Tasks and exercises –
- a) In the excerpt on tree mining and OWL ontologies, how is the relative support of a tree S over a forest F calculated?
- b) Please summarize the excerpt on tree mining and OWL ontologies in two sentences.
- c) Using the excerpt on tree mining and OWL ontologies, explain in one or two sentences why it directs the reader to the work of Zaki.

By the support of a tree S over a forest F, we understand a value $\begin{matrix} (1) & σ_{F} (S) = \sum_{T \in F} d (S, T) \end{matrix}$ where $d (S, T) = 1$ , if S is an induced subtree of T, and $d (T, S) = 0$ otherwise. The relative support of a tree S over a forest F is $σ_{F}^{r} (S) = \frac{σ_{F} (S)}{| F |}$ , which is the support of S over F divided by the number of trees in the forest F. A frequent subtree S of a given forest F is a tree such that its support $σ_{F} (S)$ is greater than a given threshold.

The tree mining problem can be defined in many different ways. For the purpose of this work, our aim is to enumerate all frequent subtrees of a given forest. The interested reader is referred to the work of Zaki [42] for different possible formulations of the problem (e.g., mining of ordered trees or different support definitions).

3.2. Ontology patterns

Our research is concerned with identifying patterns in ontologies represented in the Web Ontology Language (OWL) [27]. In this subsection, we introduce briefly OWL and the terminology used throughout this paper.

An OWL ontology is a set of axioms. The axioms are constructed from entities, and various constructors (e.g., logical operators).

Entities are the basic building blocks of OWL ontologies, defining the vocabulary of an ontology. An OWL vocabulary $N_{O} = (N_{C}, N_{OP}, N_{DP}, N_{AP}, N_{I}, N_{D}, N_{LIT})$ is a 7-tuple where $N_{C}$ is the set of class names (atomic class expressions), $N_{OP}$ is the set of object property names, $N_{DP}$ is the set of data property names, $N_{AP}$ is the set of annotation property names, $N_{I}$ is the set of individual names, $N_{D}$ is the set of datatype names, and $N_{LIT}$ is the set of well-formed literals.

Data block –

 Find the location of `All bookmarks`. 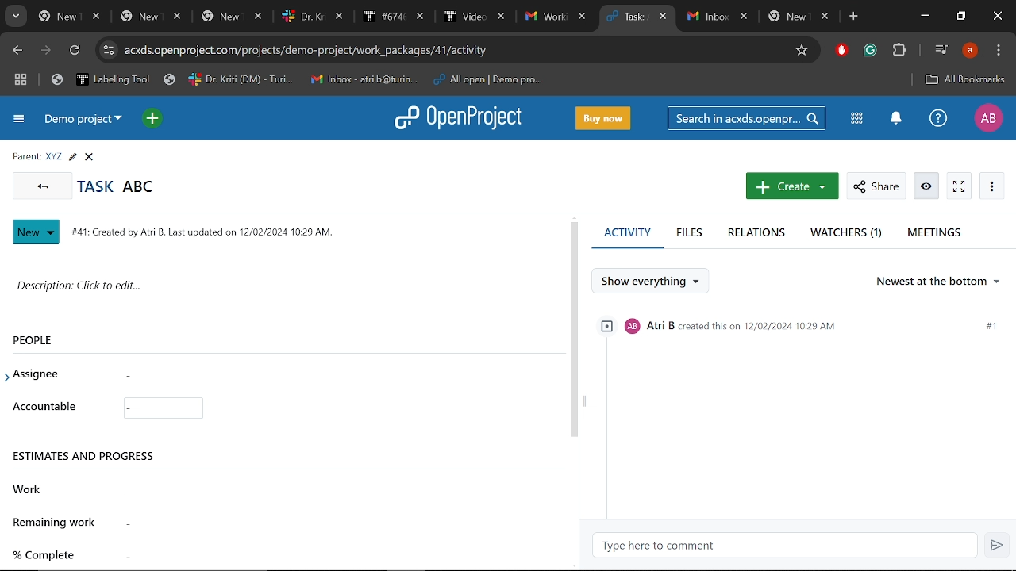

Task-by-task answers –
- a) It is the support of S over F divided by the number of trees in the forest F.

- b) The excerpt defines the support of a tree over a forest, its relative support, and a frequent subtree as one whose support exceeds a given threshold, and it states that the aim of the work is to enumerate all frequent subtrees of a given forest. It then turns to identifying patterns in OWL ontologies, describing an OWL ontology as a set of axioms built from entities and constructors, with entities forming a vocabulary given as a 7-tuple of name sets.

- c) The tree mining problem can be defined in many different ways, while this work only aims to enumerate all frequent subtrees of a given forest. Zaki's work is cited for other possible formulations, such as mining of ordered trees or different support definitions.